Windows Post Exploitation - Enabling RDP
Learn how to use Windows's vulnerable file-sharing service to enable RDP post-exploitation.
Hello fella readers! In this post, I'll explain how to use a Windows environment's vulnerable file sharing service to enable RDP for beginners using a lab provided by attackdefense. Since we are performing another exploitation, enabling RDP after the exploitation of public facing service, that's why it is called Post Exploitation.
Each time you will run the lab, a random IP will be assigned in the
/root/Desktop/target which we are supposed to exploit. Simply put, RDP or Remote Desktop Protocol, is a well-known protocol that clients use to access a remote server graphically.
I performed the Nmap scan to confirm the ports and services running on the target system, and found that HTTP port is service BadBlue service.
Let's ignore other services for now
Then I opened the URL in the browser, it is confirmed that BadBlue Enterprise Edition is running on the target. BadBlue is a file sharing and searching service for Windows operating system, it has been out of use for ten years.
There is already an exploit for the current version in the exploit-db database and the ruby script is actually we needed to run in the metasploit.
Start the metasploit console using
mfsconsole -q, here
-q is used to disable the annoying (in my opinion) banner from the metasploit. Once it start showing the prompt, use the
exploit/windows/http/badblue_passthru module from the suite and select target 0. The EE in the target means Enterprise Edition.
To have the stateful sessions in background and with more functionality, I am going with the meterpreter payload, and at last provide the lhost and lport as per your lab configuration.
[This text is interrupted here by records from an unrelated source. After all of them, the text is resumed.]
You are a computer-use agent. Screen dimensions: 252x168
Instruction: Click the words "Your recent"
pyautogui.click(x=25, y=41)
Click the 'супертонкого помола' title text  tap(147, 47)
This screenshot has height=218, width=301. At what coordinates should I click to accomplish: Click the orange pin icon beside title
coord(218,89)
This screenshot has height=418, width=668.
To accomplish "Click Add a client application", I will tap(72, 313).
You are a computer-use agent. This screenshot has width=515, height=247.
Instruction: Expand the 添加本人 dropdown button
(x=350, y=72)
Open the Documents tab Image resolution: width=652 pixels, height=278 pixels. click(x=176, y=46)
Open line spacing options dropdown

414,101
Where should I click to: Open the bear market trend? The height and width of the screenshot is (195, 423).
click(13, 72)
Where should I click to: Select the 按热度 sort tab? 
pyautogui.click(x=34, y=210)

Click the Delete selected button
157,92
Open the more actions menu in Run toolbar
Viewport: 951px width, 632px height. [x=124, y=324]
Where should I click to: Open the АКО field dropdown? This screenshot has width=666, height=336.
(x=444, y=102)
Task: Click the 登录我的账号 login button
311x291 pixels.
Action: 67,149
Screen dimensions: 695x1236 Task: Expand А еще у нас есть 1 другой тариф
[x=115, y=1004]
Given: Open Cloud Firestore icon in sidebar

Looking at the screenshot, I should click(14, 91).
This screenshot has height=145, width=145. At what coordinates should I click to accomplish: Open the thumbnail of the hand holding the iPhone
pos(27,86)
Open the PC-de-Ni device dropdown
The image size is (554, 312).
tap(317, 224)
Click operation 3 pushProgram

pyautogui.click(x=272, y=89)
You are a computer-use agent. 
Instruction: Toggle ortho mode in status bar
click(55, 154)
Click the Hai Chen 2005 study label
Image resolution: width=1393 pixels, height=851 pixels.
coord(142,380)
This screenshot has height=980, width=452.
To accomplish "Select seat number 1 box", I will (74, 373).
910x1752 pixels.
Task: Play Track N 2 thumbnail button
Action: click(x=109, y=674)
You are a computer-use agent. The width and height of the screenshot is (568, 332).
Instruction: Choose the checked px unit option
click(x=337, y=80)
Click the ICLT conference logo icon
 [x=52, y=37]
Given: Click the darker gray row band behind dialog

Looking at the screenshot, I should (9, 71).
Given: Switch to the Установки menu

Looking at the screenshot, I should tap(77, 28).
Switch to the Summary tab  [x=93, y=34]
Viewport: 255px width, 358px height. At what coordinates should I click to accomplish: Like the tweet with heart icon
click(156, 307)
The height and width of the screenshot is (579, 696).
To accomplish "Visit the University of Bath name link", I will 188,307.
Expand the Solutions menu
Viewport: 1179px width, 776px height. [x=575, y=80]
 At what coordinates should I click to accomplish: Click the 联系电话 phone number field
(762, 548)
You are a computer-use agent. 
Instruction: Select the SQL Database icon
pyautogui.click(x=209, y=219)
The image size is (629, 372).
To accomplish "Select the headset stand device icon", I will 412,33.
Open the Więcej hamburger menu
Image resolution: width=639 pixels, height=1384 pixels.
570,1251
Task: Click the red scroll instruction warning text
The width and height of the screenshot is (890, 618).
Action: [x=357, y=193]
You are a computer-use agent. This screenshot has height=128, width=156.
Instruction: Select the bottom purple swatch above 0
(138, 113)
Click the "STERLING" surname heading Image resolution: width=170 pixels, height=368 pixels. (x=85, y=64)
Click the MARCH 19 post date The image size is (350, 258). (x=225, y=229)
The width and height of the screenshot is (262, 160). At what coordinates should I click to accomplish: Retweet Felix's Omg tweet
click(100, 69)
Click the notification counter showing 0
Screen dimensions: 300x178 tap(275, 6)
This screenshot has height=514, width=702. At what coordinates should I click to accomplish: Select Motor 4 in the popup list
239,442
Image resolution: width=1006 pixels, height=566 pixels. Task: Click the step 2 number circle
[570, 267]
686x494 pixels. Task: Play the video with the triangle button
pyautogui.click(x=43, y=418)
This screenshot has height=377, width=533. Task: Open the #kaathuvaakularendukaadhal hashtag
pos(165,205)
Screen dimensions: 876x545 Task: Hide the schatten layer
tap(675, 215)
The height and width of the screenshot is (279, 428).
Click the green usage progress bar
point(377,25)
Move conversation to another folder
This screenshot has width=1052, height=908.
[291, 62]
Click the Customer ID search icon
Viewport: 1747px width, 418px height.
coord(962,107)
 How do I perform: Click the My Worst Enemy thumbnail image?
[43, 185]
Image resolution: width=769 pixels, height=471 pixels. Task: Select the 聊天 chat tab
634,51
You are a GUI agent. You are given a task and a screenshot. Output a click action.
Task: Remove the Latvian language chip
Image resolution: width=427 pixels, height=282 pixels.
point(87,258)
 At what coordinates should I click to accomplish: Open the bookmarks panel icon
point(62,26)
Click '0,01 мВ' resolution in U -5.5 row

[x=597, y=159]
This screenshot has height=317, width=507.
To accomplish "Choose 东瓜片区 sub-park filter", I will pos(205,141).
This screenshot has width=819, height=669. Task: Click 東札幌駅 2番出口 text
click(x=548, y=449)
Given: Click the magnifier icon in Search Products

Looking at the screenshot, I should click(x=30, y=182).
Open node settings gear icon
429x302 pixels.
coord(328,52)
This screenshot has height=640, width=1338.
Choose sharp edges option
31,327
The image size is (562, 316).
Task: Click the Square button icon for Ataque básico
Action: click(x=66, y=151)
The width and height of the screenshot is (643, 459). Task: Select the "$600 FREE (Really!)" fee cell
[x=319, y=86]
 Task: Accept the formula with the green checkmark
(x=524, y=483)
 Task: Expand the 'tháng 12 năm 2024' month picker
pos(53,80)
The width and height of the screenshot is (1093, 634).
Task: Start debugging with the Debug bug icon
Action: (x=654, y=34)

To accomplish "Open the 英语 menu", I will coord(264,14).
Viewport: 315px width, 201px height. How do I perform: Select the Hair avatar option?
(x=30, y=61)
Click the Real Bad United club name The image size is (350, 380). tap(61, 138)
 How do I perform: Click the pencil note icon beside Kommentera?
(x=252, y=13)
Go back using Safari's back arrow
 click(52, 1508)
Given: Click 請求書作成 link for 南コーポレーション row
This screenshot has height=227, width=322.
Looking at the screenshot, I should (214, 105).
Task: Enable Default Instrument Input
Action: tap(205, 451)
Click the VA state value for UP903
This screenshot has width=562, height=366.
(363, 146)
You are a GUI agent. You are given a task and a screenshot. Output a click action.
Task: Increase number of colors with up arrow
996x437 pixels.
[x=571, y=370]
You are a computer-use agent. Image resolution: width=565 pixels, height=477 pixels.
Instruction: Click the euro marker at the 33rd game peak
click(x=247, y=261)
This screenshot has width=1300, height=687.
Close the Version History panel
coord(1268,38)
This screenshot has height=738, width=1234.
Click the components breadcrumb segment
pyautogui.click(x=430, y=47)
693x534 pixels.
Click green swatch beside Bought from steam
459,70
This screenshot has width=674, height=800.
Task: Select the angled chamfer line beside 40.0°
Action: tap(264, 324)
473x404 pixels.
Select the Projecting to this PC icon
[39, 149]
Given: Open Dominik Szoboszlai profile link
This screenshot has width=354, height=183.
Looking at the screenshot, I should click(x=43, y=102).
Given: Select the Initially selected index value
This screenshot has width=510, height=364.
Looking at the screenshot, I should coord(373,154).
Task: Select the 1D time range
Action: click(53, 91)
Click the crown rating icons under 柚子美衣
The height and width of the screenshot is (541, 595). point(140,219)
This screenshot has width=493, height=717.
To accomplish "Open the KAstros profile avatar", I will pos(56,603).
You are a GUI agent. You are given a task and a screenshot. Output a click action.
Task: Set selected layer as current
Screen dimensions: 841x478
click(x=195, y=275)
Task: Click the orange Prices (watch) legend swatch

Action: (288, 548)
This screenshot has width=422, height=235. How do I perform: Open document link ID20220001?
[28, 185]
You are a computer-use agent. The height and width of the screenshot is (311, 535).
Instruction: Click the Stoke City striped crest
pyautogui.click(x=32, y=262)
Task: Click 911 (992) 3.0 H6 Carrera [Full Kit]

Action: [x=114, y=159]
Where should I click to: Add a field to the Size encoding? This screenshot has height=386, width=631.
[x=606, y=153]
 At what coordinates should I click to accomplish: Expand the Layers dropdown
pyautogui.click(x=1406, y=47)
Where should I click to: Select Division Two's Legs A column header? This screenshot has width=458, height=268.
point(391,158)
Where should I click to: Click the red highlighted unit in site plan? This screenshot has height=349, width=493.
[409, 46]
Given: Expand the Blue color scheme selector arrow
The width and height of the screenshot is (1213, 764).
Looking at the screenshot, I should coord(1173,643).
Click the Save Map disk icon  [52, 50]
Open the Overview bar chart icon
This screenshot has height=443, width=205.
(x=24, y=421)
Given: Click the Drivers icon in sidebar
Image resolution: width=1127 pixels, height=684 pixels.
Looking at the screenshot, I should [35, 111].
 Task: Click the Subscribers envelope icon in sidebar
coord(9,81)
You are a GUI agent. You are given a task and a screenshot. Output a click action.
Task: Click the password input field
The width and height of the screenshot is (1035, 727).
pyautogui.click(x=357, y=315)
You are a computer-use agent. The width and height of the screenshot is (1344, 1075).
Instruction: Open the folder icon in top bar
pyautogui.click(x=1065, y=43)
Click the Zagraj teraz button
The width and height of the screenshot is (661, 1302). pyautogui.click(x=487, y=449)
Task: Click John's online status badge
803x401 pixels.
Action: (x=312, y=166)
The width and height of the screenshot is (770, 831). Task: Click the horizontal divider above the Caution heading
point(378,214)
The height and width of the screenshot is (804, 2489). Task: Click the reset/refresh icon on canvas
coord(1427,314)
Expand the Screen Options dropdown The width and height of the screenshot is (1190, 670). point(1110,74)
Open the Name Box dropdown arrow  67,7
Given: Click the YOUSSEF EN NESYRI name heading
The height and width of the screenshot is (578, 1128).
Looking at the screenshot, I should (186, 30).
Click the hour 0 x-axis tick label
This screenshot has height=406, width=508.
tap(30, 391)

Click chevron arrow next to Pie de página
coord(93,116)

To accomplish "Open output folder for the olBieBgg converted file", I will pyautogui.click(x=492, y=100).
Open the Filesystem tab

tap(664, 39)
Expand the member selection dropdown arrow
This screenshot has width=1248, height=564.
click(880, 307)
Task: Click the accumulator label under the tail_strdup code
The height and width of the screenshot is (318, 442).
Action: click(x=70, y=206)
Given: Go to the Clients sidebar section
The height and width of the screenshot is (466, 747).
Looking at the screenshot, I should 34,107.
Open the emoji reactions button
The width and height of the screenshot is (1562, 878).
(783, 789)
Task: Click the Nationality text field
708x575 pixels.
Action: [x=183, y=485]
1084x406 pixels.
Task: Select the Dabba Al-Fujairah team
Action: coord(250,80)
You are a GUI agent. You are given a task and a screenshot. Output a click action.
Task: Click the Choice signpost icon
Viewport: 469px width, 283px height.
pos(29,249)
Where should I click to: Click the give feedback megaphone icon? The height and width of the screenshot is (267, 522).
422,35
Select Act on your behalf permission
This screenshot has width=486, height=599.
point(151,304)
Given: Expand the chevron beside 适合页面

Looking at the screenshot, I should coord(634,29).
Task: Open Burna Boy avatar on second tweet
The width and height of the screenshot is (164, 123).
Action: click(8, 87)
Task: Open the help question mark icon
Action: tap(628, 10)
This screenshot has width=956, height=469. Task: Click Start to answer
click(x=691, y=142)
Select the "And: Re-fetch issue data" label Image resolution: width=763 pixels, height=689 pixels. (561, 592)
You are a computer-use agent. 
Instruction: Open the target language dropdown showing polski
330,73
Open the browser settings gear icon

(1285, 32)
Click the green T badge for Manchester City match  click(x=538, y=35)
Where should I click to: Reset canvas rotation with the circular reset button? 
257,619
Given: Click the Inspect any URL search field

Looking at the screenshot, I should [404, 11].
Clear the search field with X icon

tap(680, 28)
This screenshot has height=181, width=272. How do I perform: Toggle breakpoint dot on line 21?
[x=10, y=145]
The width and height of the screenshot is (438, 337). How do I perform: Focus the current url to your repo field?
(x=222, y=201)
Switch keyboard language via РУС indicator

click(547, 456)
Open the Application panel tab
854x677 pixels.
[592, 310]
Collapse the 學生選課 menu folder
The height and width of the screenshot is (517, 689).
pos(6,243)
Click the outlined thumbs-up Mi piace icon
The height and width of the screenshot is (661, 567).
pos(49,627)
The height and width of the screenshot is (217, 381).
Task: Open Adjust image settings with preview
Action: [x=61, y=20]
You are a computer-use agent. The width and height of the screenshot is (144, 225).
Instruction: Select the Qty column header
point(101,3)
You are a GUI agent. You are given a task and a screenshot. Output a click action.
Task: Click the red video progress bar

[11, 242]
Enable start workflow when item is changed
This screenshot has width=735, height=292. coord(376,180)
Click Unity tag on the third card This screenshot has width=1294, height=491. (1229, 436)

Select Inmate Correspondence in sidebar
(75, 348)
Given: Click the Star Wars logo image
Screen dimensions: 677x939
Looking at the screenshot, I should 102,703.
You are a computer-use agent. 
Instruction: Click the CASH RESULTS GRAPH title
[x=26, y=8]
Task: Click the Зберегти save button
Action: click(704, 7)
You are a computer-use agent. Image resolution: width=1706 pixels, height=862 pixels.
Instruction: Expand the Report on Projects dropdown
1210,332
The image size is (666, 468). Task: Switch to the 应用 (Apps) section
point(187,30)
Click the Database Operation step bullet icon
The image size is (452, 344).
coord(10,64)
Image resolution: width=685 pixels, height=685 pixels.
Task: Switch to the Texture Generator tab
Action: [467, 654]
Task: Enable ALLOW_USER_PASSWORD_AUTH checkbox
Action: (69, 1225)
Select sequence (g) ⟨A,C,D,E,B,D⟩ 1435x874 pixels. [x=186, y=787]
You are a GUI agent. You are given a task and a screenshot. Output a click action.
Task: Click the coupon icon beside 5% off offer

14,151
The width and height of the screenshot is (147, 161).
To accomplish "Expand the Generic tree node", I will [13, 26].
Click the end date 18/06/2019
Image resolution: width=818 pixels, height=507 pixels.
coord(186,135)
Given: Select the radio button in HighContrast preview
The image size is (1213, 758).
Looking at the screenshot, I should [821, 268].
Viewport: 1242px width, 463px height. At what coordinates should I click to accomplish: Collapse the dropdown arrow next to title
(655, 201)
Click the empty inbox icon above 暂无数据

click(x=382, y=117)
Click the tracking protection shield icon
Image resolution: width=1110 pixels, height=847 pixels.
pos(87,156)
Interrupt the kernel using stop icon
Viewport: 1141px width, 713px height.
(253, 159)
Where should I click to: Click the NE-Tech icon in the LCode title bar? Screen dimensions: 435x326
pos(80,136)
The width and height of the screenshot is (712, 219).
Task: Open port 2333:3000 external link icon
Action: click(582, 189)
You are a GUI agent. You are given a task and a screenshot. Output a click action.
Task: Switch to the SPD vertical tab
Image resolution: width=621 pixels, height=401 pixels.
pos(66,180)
Now I have set the remote host propery in the options, which is rhosts in the case of module and run the exploit using
run command from the metasploit.
Do not worry about the rport, by default it will connect to 80. You can confirm it from
As I can confirm that the exploit is running in the context of NT AUTHORITY\SYSTEM which is used to spawn a high integrity process. We can now jump on to enabling the RDP on the target.
In the newer versions of the metasploit, POST module is included and used in the same way exploits and auxiliaries are selected. Since I am not sure the exact path of it, so I used the
search command with arguments as defined below:
- type:post performs search only in the post namespace
- platform:windows limits the search for windows operating system
In the last, it is the search string RDP in this case will give you some extra modules, but I am for now interested in post/windows/manage/enable_rdp. It is used to enable the RDP on the target, and start the service if it is not running.
You can not run these commands from meterpreter session, therefore use the
backgroundcommand from the meterpreter module to keep the session connected in the background and provide the metasploit console back to you.
Set the username to hacker and password to a strong string (here [email protected]). Though it is not required but still I would like to use a malicious user in this case. Lastly provide the meterpreter session which will be used to run the exploit commands on the target.
This will now add the hacker user to both 'Remote Desktop Users' and Administrators group as shown below
Now I again used the Nmap to scan the RDP default port 3389 and it is open this time. It confirms that the exploit ran successfully and also I can now connect to the RDP.
From the XFreeRDP documentation, I found that only 3 parameters are required to connect to a local user – /u, /p and /v specifies the username, password and remote host respectively. Simply type Y and press Enter to accept the trust to connect to the remote host. The desktop and default folders may take some time to setup for you if you are setting this up for the first time. You will eventually see the GUI session if you let it finish its task.